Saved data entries
════════

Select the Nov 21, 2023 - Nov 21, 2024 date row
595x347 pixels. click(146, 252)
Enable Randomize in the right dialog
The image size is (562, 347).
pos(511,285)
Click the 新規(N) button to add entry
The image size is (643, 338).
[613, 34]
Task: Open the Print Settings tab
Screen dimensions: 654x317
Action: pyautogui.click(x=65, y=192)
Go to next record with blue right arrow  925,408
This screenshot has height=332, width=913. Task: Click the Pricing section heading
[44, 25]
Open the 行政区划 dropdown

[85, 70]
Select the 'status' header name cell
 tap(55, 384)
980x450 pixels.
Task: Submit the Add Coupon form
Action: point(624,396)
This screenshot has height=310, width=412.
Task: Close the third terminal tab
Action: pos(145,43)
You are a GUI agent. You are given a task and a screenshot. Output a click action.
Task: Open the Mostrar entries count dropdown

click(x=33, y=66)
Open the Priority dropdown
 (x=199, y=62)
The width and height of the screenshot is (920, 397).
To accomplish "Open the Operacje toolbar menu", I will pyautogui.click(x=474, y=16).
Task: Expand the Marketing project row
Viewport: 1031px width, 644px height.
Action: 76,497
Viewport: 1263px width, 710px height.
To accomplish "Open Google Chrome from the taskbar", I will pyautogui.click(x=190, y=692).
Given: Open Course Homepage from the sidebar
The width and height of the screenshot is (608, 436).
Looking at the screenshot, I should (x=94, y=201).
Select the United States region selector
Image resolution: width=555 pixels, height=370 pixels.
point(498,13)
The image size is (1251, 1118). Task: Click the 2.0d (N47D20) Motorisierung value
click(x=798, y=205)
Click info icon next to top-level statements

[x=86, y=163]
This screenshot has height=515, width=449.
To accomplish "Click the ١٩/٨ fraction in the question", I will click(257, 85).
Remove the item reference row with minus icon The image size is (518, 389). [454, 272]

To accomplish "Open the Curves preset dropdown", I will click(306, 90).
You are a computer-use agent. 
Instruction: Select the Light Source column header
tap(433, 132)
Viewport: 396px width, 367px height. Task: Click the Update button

════════

Directions for this task
Every line in the records that holds the word "from" should be copied into the answer.

Written response
To accomplish "Open Google Chrome from the taskbar", I will pyautogui.click(x=190, y=692).
Given: Open Course Homepage from the sidebar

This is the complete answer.